CN102650986A - Synonym expansion method and device both used for text duplication detection - Google Patents
Synonym expansion method and device both used for text duplication detection Download PDFInfo
- Publication number
- CN102650986A CN102650986A CN2011100462577A CN201110046257A CN102650986A CN 102650986 A CN102650986 A CN 102650986A CN 2011100462577 A CN2011100462577 A CN 2011100462577A CN 201110046257 A CN201110046257 A CN 201110046257A CN 102650986 A CN102650986 A CN 102650986A
- Authority
- CN
- China
- Prior art keywords
- text
- vocabulary
- collocation
- synonym
- expansion
- Prior art date
- Legal status (The legal status is an assumption and is not a legal conclusion. Google has not performed a legal analysis and makes no representation as to the accuracy of the status listed.)
- Pending
Links
Images
Landscapes
- Machine Translation (AREA)
- Information Retrieval, Db Structures And Fs Structures Therefor (AREA)
Abstract
The invention discloses a synonym expansion method and a synonym expansion device both used for text duplication detection, which include a text preprocessing unit used for deleting stop words in a suspected text and tagging the part-of-speech, wherein verbs, nouns, and adjectives are taken as the to-be-processed objects; through retrieving synonyms of single words, computing the Cartesian product and obtaining the initial expansion set of all word collocations in the suspected text; through comparing the initial expansion set and an actual corpus, filtering word collocations impossible in an actual language environment, simplifying the set, and obtaining the final expansion set; and during the duplication detection, according to different collocation results, giving the words different weights which are taken as the computation base for the duplication detection results.

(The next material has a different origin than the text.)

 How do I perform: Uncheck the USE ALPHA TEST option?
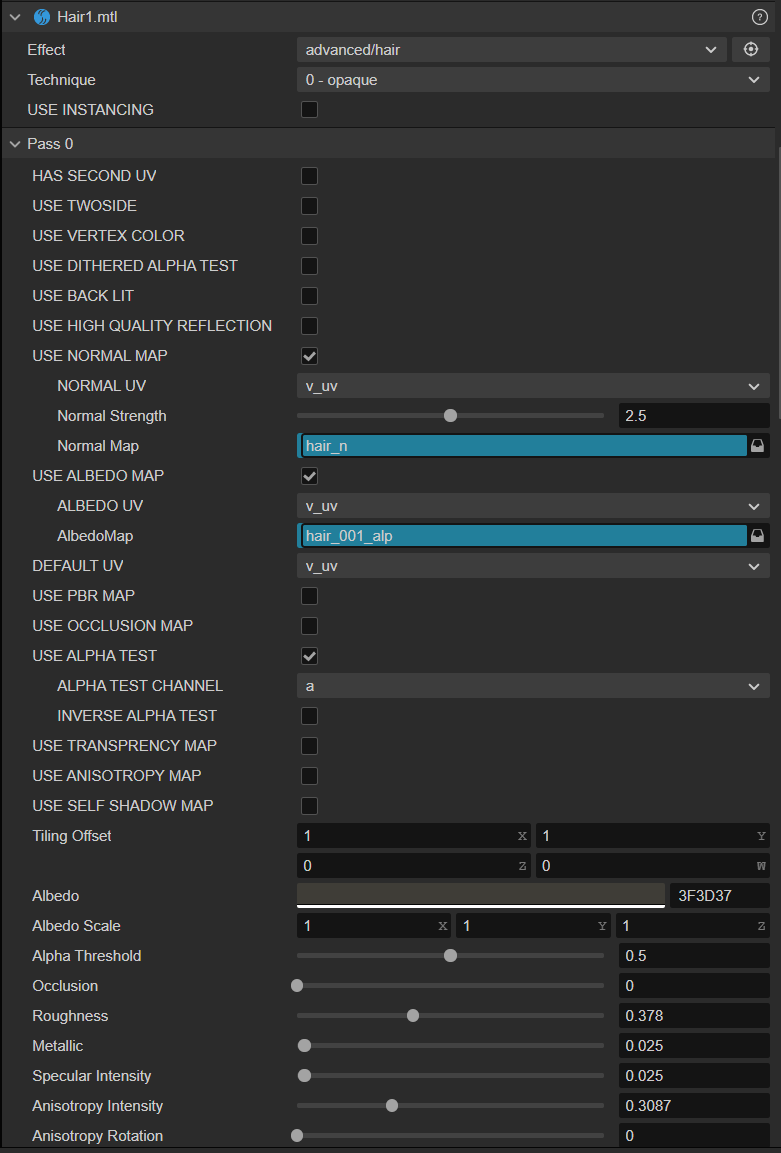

Through applying the method or the device disclosed by the embodiment of the invention, the problem of synonym replacement in text duplication can be efficiently overcome, the efficiency is higher, and the accuracy of the duplication detection is greatly improved.
Description
Technical field
Synonym expansion technique in the relate generally to text copy detection of the present invention is especially designed a kind of excessive method and apparatus of superset in the synonym expansion process that prevents.
Background technology
The magnanimity of Along with computer technology and rapid development of Internet, numerical information increases, and how to prevent that numerical information from having been become a urgent problem by bootlegging and propagation.In these copying of digital information, most often text duplicates.The purpose of text copy detection is exactly through contrasting the corpus of suspicious text and appointment, finding the part of plagiarism in the text.This comparison method has directly duplicated effect preferably to text.But it is powerless for the replacement of the synonym in text phenomenon.To this phenomenon, introduced the synonym expansion technique in some copy detection methods.
The synonym expansion need include profuse semantic information by means of semantic dictionary in the semantic dictionary, can obtain classification relation and the similarity relation between the word through it.Synonym expansion usual way is, with wait that expanding vocabulary inquires about, and obtains the expanded set of a vocabulary in synonymicon.Vocabulary in this set has comprised all and has waited to expand the close word of lexical semantic.In the text copy detection, can the vocabulary in these expanded set be used for the comparison between the text, the detection for having carried out the synonym replacement has certain effect.
The defective of this synonym expansion is that the expanded set that obtains through said method is bigger usually, if each speech in the text to be detected is carried out above-mentioned expansion, can cause vocabulary to be detected too much to have influence on the efficient even the accuracy rate of detection.And consider that the context environmental in the true language phenomenon, the most of vocabulary in the expanded set duplicate as being used to text, can cause statement unclear and coherent or S meaning change and can not adopted by the plagiarist.Therefore, how the vocabulary that does not possess the value of detecting in the expanded set is filtered into for key of problem.
Summary of the invention
In view of this, the embodiment of the invention provides a kind of effective synonym extended method, in conjunction with the context of co-text in the text, the expanded set of vocabulary is filtered, and the expanded set of filtering the back gained is used for the text copy detection.This method has overcome in the synonym expansion, and expanded set is excessive and have influence on detection efficiency and the problem that detects accuracy rate.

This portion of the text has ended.